> [Your objective]
State how many lines of the records contain the string "screenshot". Give the number alone.

> [Input data]
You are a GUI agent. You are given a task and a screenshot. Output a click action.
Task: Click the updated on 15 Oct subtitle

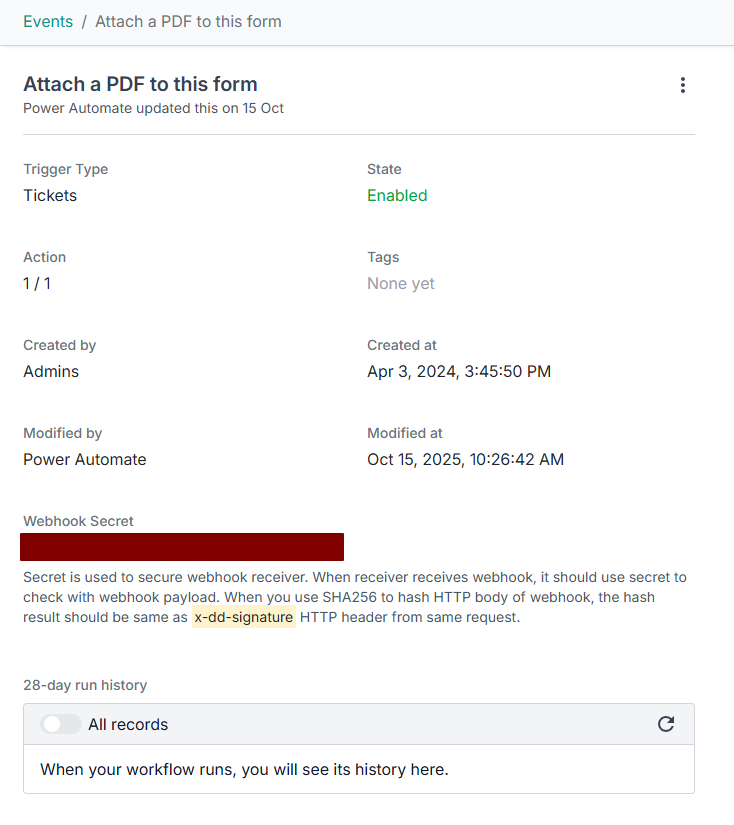click(153, 108)
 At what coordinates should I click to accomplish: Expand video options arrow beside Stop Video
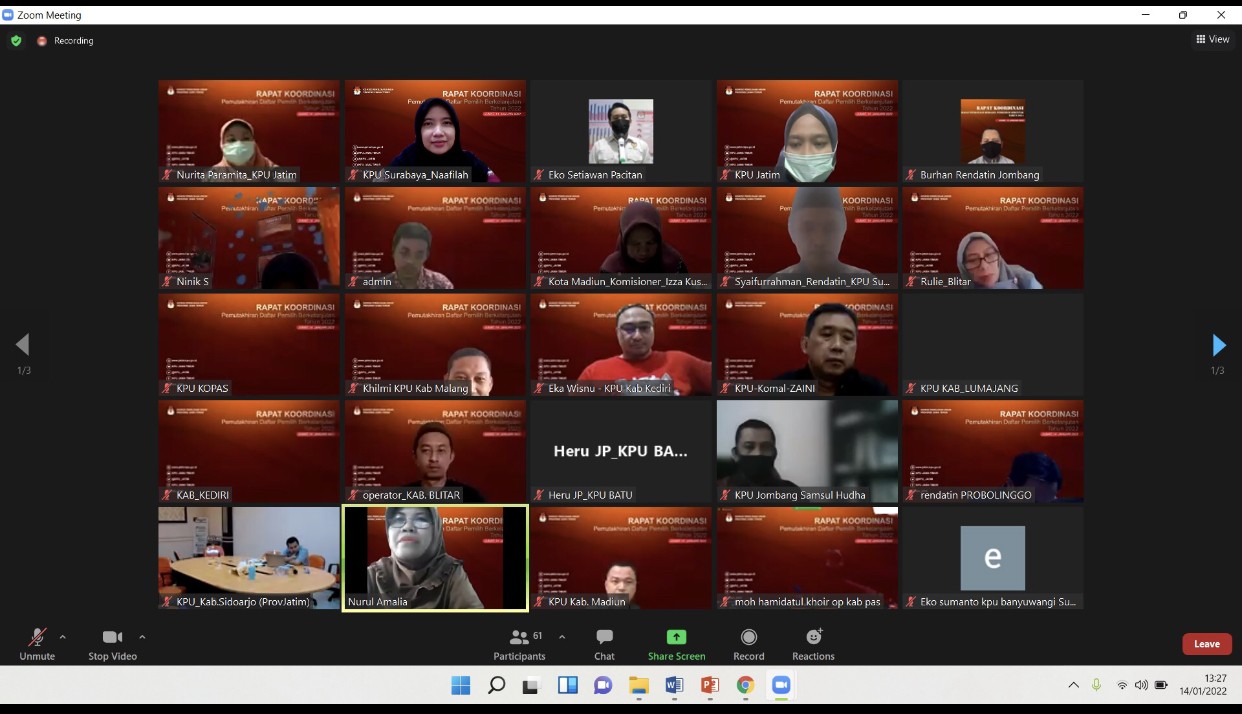(142, 637)
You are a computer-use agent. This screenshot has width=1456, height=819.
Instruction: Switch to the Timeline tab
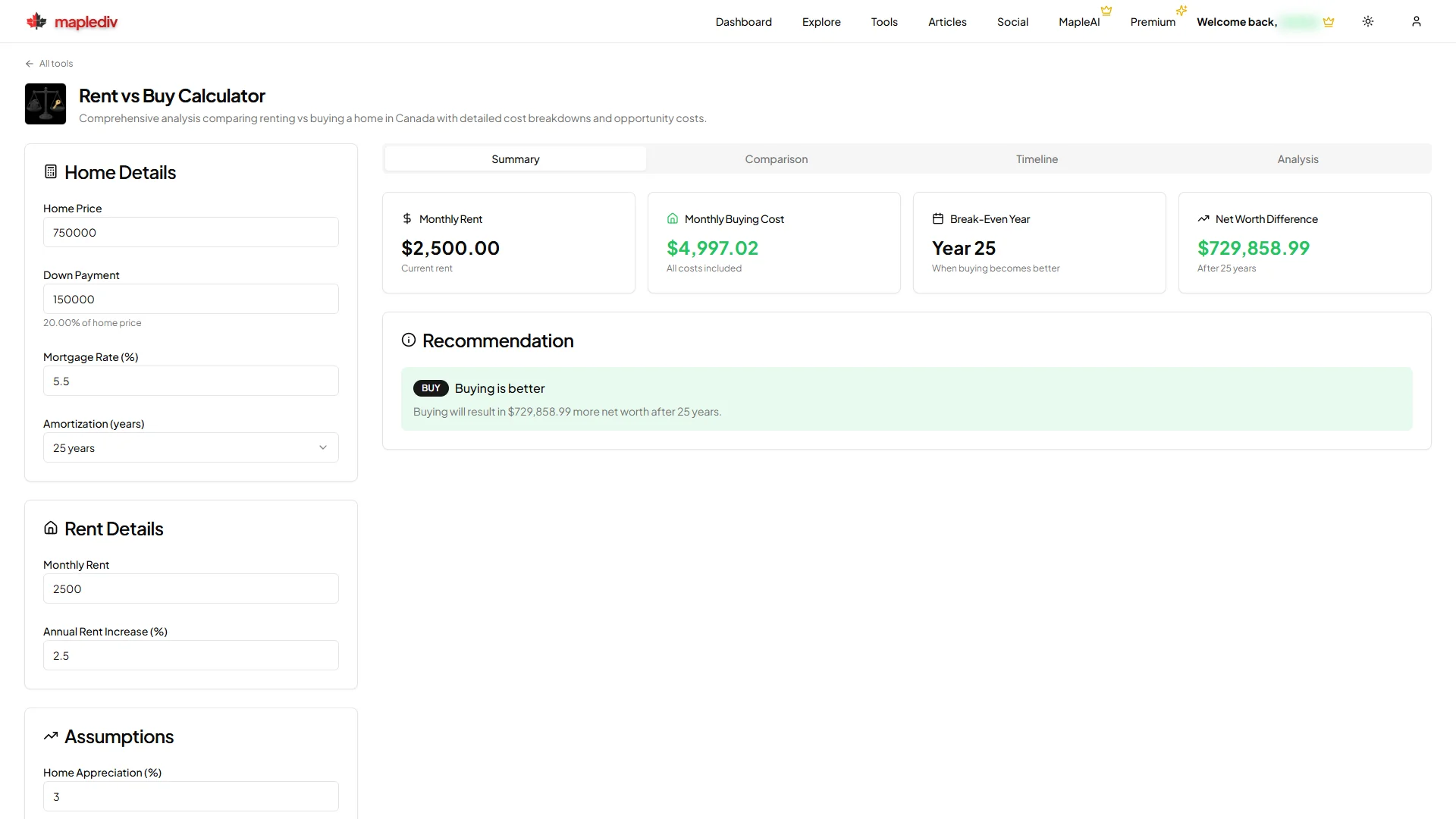[1037, 158]

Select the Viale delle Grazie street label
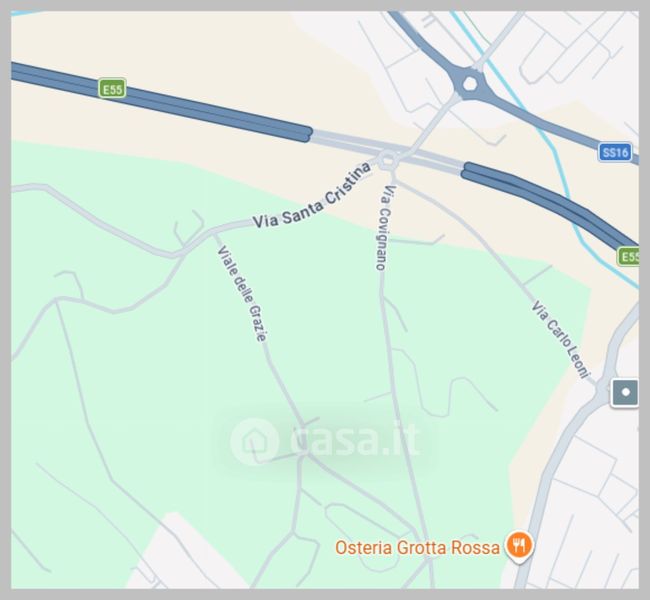(242, 294)
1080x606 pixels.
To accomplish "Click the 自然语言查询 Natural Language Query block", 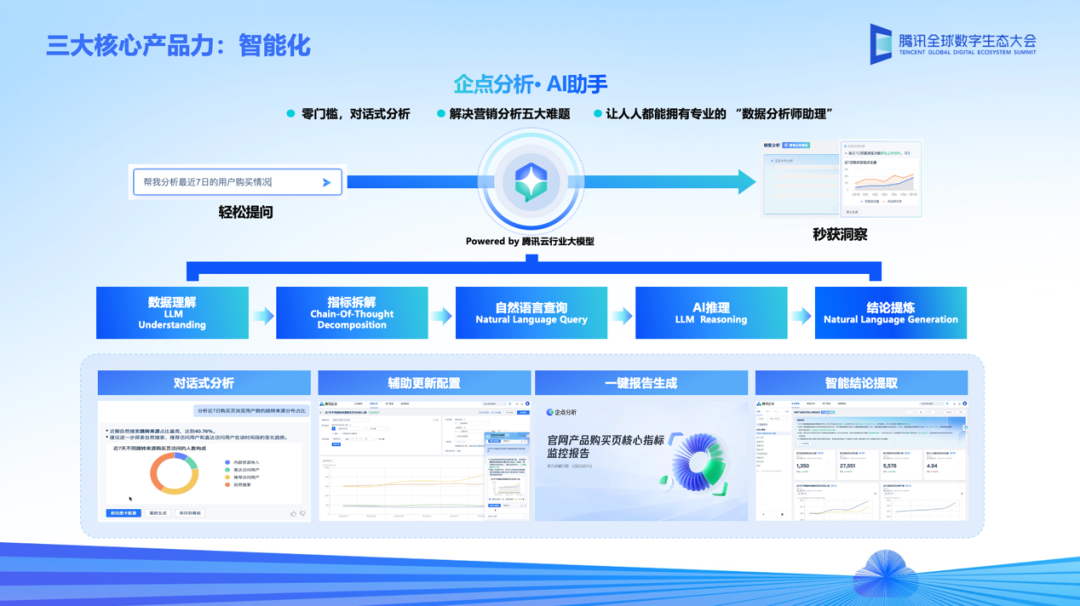I will pos(532,313).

> [Output below]
2